**** Working data
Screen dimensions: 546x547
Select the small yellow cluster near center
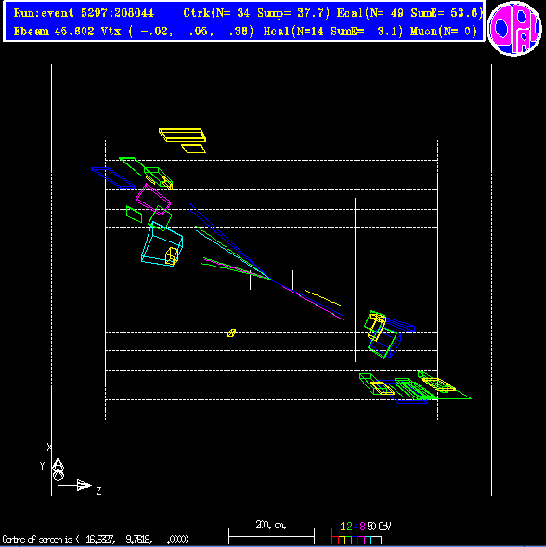click(x=231, y=332)
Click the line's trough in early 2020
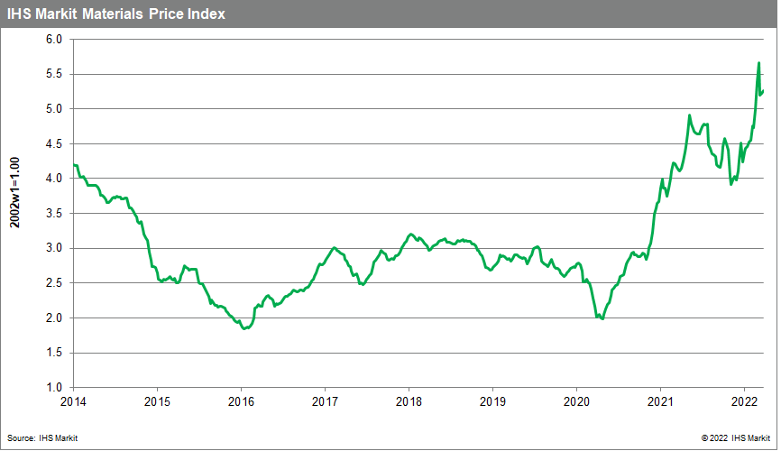781x451 pixels. 602,318
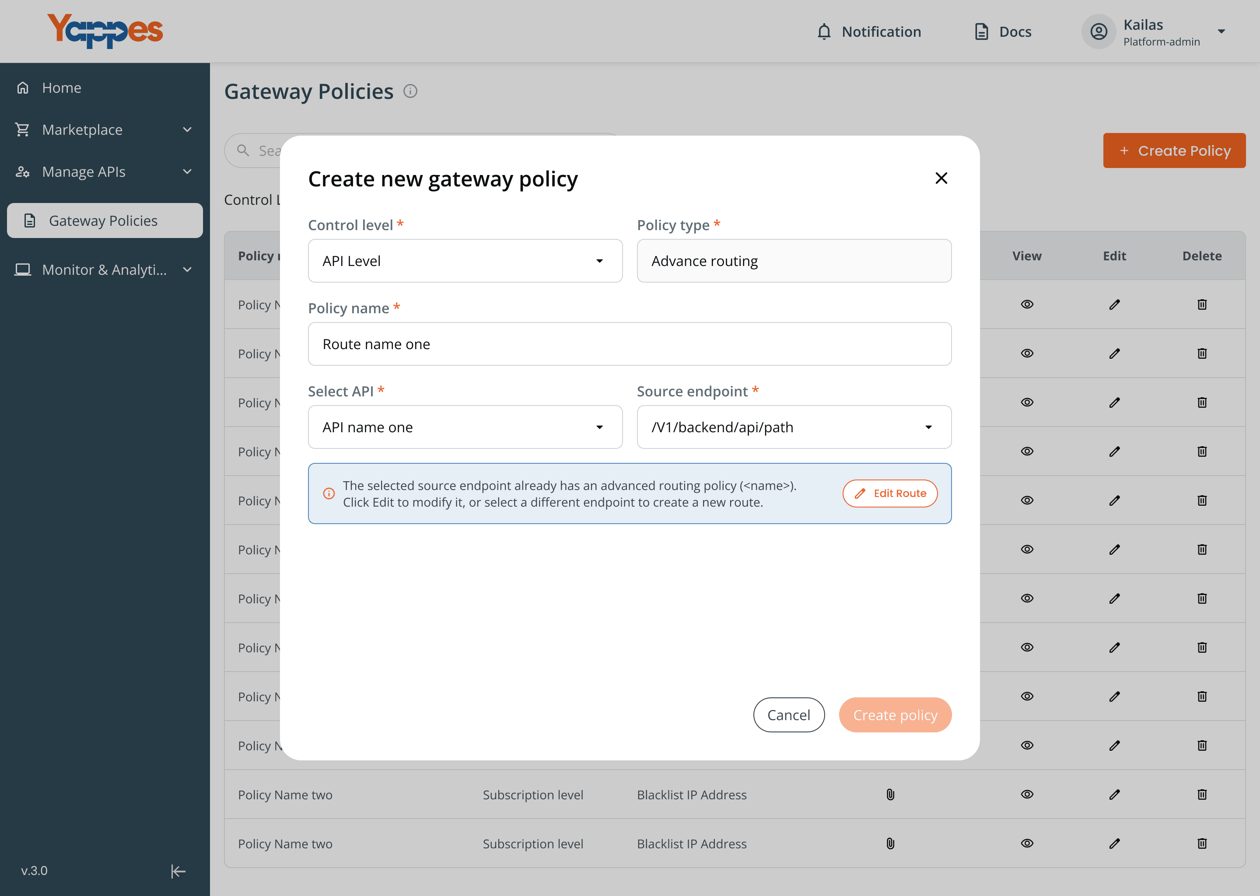Image resolution: width=1260 pixels, height=896 pixels.
Task: Open the Source endpoint dropdown
Action: [794, 427]
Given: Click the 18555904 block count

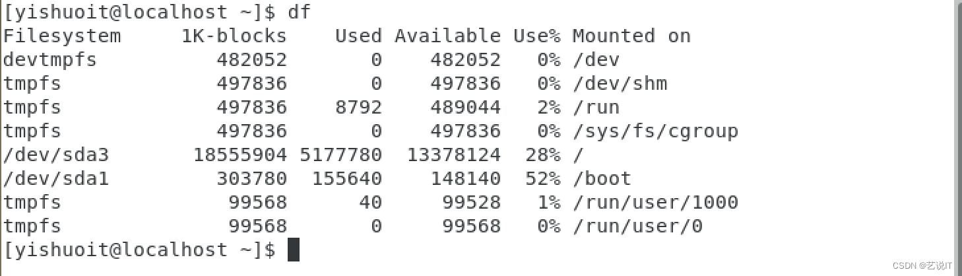Looking at the screenshot, I should 240,155.
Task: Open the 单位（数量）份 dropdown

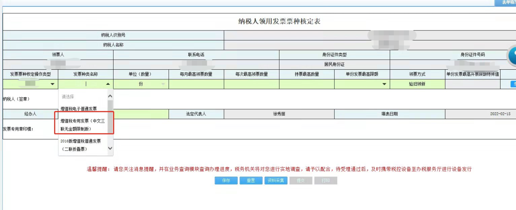Action: (x=163, y=84)
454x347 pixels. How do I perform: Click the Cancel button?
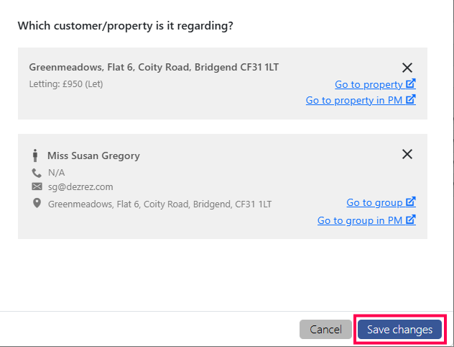click(x=325, y=330)
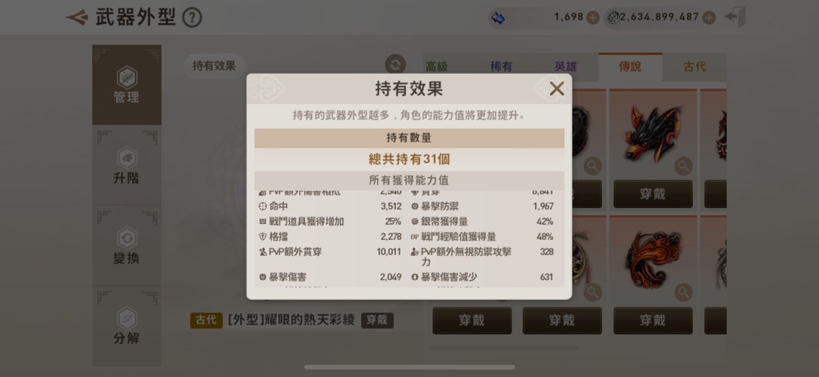The width and height of the screenshot is (819, 377).
Task: Open the 變換 sidebar section
Action: 127,245
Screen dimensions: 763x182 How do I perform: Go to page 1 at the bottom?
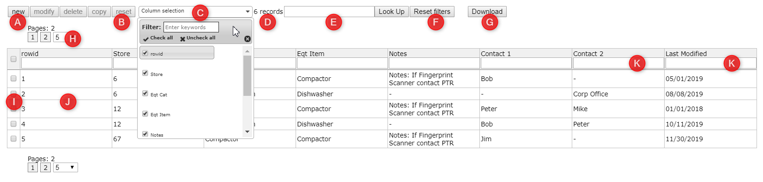32,168
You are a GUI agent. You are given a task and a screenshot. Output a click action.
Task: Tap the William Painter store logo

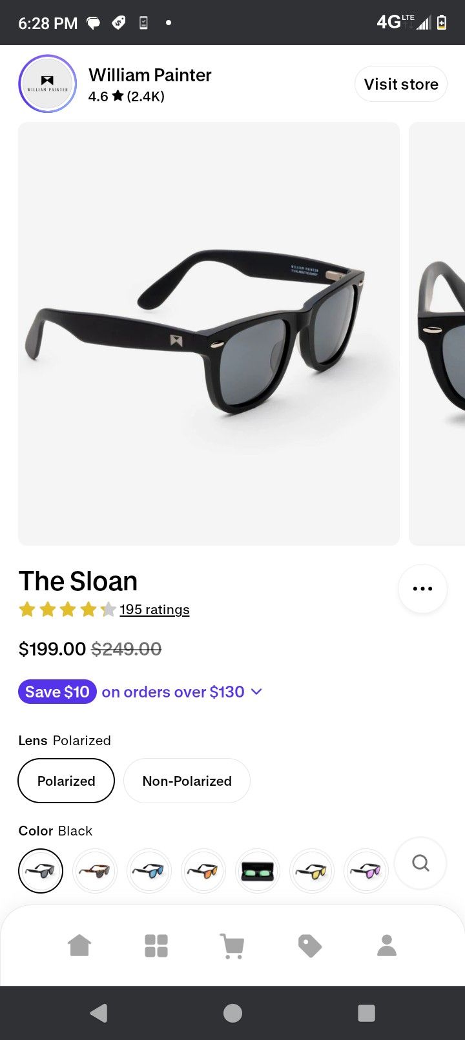47,84
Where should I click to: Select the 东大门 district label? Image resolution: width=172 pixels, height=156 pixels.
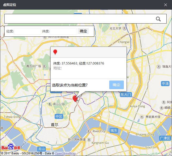click(x=126, y=94)
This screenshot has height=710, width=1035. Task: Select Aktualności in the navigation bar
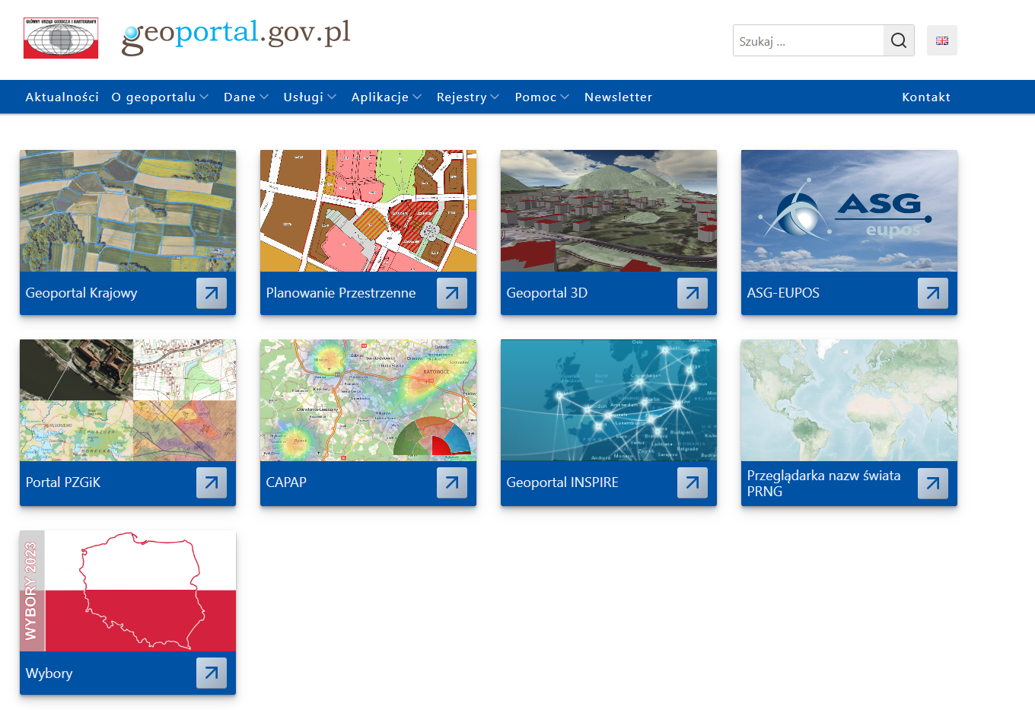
********
* _Your objective_
Repeat the data exactly. Pictures should not appear.

* _Solution to this problem_
Screen dimensions: 546x547
Select the small yellow cluster near center
click(x=231, y=332)
Click the line's trough in early 2020
781x451 pixels. 602,318
Image resolution: width=1260 pixels, height=896 pixels.
Task: Open the Source endpoint dropdown
Action: [794, 427]
Given: Click the 18555904 block count

Looking at the screenshot, I should 240,155.
Task: Open the 单位（数量）份 dropdown

Action: (x=163, y=84)
454x347 pixels. How do I perform: Click the Cancel button?
click(x=325, y=330)
The width and height of the screenshot is (819, 377).
Task: Open the 變換 sidebar section
Action: 127,245
Screen dimensions: 763x182 How do I perform: Go to page 1 at the bottom?
32,168
You are a GUI agent. You are given a task and a screenshot. Output a click action.
Task: Tap the William Painter store logo

47,84
Where should I click to: Select the 东大门 district label? Image resolution: width=172 pixels, height=156 pixels.
click(x=126, y=94)
This screenshot has height=710, width=1035. Task: Select Aktualności in the navigation bar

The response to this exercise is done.